:: Your goal ::
Reproduce exactly the lines below from the one containing "Psychobitch (342, 1186)" through the one containing "Und morgen die ganze Welt (361, 1390)", including both, and nothing else.

-.-.-

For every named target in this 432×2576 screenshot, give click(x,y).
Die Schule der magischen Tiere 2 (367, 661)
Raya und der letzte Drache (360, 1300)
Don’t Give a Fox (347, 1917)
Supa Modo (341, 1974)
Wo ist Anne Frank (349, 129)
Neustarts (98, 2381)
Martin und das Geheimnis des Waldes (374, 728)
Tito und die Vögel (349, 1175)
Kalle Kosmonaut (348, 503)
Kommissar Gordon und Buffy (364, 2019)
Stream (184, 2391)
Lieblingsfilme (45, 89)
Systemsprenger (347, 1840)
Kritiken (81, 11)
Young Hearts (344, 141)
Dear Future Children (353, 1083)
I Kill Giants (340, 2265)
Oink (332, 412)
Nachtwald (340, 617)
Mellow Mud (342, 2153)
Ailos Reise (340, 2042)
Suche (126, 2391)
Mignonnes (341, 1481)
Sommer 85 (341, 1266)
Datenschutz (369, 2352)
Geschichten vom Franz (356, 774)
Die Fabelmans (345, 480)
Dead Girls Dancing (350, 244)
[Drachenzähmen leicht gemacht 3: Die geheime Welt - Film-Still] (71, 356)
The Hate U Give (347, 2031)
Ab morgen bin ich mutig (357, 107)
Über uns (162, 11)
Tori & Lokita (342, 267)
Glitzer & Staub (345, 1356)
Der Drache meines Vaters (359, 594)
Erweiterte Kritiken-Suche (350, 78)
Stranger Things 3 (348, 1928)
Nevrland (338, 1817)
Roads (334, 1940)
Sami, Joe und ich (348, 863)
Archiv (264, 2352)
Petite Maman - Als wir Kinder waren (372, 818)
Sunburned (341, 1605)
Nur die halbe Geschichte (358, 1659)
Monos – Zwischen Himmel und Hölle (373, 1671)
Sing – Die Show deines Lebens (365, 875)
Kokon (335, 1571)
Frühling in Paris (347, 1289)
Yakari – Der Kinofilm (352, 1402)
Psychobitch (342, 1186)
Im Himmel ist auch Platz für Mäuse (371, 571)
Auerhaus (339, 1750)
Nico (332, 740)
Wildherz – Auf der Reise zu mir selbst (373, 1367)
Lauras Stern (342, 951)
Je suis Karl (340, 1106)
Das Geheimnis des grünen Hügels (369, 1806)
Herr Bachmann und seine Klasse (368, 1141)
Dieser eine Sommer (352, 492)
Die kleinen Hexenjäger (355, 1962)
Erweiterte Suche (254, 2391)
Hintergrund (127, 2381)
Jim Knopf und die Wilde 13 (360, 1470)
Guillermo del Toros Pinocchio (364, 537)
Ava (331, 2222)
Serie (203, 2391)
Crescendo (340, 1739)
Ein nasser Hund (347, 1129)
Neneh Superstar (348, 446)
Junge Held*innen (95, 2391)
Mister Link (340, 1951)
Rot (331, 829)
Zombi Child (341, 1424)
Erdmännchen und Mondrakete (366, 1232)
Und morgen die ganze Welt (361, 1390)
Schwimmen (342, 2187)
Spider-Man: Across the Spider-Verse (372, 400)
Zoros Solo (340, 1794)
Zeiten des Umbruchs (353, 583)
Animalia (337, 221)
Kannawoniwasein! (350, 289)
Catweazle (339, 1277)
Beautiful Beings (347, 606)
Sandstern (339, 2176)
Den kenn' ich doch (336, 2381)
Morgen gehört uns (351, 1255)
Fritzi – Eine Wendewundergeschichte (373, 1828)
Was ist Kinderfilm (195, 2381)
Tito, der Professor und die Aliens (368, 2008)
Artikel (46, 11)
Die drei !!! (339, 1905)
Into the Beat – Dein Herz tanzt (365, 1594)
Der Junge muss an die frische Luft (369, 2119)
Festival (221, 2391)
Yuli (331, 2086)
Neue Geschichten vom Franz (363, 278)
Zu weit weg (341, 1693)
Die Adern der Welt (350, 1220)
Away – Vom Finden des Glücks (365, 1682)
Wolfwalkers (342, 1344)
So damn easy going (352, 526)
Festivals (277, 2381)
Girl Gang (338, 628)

-.-.-

:: Response to this task ::
Psychobitch (342, 1186)
Im Himmel ist auch Platz für Mäuse (371, 571)
Auerhaus (339, 1750)
Nico (332, 740)
Wildherz – Auf der Reise zu mir selbst (373, 1367)
Lauras Stern (342, 951)
Je suis Karl (340, 1106)
Das Geheimnis des grünen Hügels (369, 1806)
Herr Bachmann und seine Klasse (368, 1141)
Dieser eine Sommer (352, 492)
Die kleinen Hexenjäger (355, 1962)
Erweiterte Suche (254, 2391)
Hintergrund (127, 2381)
Jim Knopf und die Wilde 13 (360, 1470)
Guillermo del Toros Pinocchio (364, 537)
Ava (331, 2222)
Serie (203, 2391)
Crescendo (340, 1739)
Ein nasser Hund (347, 1129)
Neneh Superstar (348, 446)
Junge Held*innen (95, 2391)
Mister Link (340, 1951)
Rot (331, 829)
Zombi Child (341, 1424)
Erdmännchen und Mondrakete (366, 1232)
Und morgen die ganze Welt (361, 1390)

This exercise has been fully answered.